En 1548 Constantino dejó Sevilla para unirse a la corte del infante Felipe para acompañarle en un viaje de reencuentro con su padre el Emperador por los Países Bajos y el sur de Alemania. De este viaje de Constantino acompañando al Príncipe Felipe, Juan Cristóbal Calvete de Estrella, cronista oficial de la efemérides, nos dejó la siguiente semblanza del conquense:

“El doctor Constantino, muy gran filósofo y profundo teólogo, y de los más señalados hombres en el púlpito y en la elocuencia que ha habido de grandes tiempos acá, como lo muestran bien claramente las obras que ha escrito dignas de su ingenio. Por la fiesta de Todos los Santos el predicador en Castellón hizo el oficio divino con gran solemnidad, y predicó tan singularmente como lo suele hacer siempre el Doctor Constantino. Durante la cuaresma el Príncipe pasó el tiempo en oír sermones de los grandes que en la corte había, en especial tres, los cuales eran: el Dr. Constantino, el Comisario Fray Bernardo de Fresnada y el Doctor Agustín de Cazalla, predicador del Emperador, excelentísimo teólogo y hombre de gran doctrina y elocuencia.”
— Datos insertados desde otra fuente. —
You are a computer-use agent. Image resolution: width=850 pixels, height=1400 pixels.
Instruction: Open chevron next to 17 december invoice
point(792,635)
De los tres grandes predicadores mencionados, dos de ellos iban a ser líderes del movimiento evangélico reformado en España: Constantino y Cazalla.

La Reforma Española

Aunque no tan conocida como la Reforma en Alemania o Inglaterra, España tuvo su propia “reforma”. Este movimiento, sin embargo, fue más subterráneo y sofocado rápidamente por la Inquisición y las autoridades eclesiásticas. La comunidad reformista en Sevilla, a la que Ponce de la Fuente estuvo vinculado, es el ejemplo más prominente de este fenómeno.
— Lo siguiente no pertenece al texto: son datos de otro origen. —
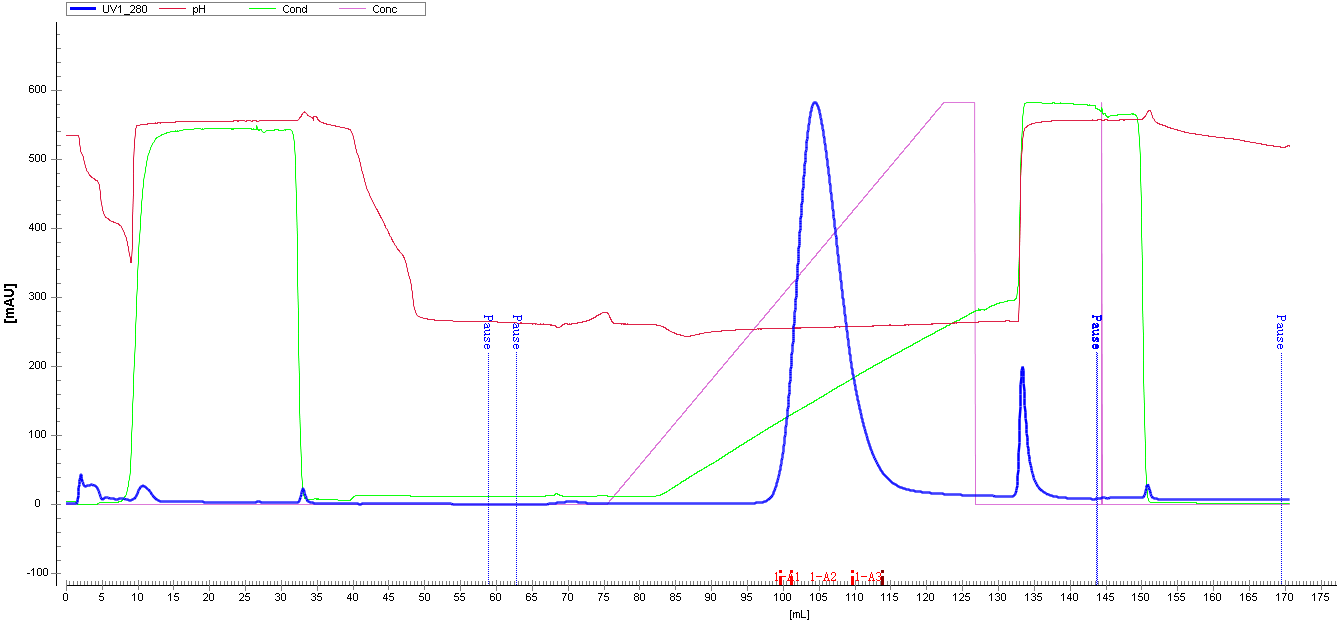Viewport: 1337px width, 623px height.
Task: Select the Conc entry in the legend
Action: (384, 9)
La Inquisición, al percatarse de las actividades de este círculo, actuó con rapidez y determinación. En 1559, muchos de los líderes y seguidores de la reforma sevillana fueron arrestados, juzgados y, en muchos casos, ejecutados. Constantino Ponce de la Fuente, quien había fallecido un año antes, fue condenado post-mortem, y sus obras fueron incluidas en el Index Librorum Prohibitorum, la lista de libros prohibidos por la Iglesia Católica.

Conclusión

La Casa de Doctrina en Sevilla y la figura de Constantino Ponce de la Fuente ilustran cómo las ideas reformistas hallaron eco incluso en los lugares menos esperados. Aunque la Reforma española fue efímera y violentamente reprimida, deja un testimonio de la universalidad del deseo humano de explorar, cuestionar y renovar las creencias religiosas. En la historia de la Reforma europea, la experiencia española ofrece una perspectiva única sobre el choque entre la novedad y la tradicción en una nación profundamente católica.

Conviene constatar por último, que los libros de Constantino, que más tarde serían incluidos en el Índice de libros prohibidos, durante algunos años circularon libremente por la Península y gozaron de licencia eclesiástica.
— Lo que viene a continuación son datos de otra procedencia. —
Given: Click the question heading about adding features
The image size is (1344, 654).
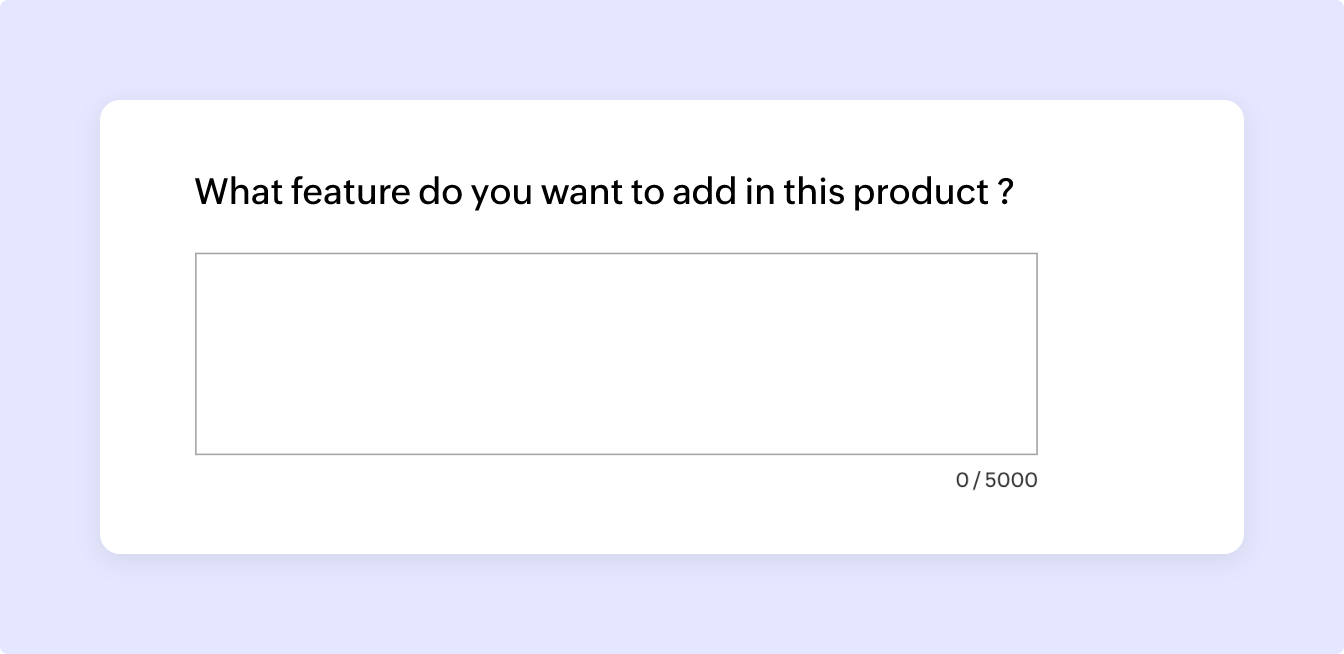Looking at the screenshot, I should [x=604, y=191].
A juicio de Marcel Bataillon (un hispanista francés), de no haber intervenido la Inquisición tan vigorosa y violentamente en 1558, los grupos de reforma protestante en Sevilla, Valladolid, Salamanca, Zamora, Toro, Palencia, Logroño y otras ciudades, “hubieran acabado por convertirse en verdaderas comunidades protestantes, comparables con las que se estaban constituyendo en Francia por el mismo tiempo.”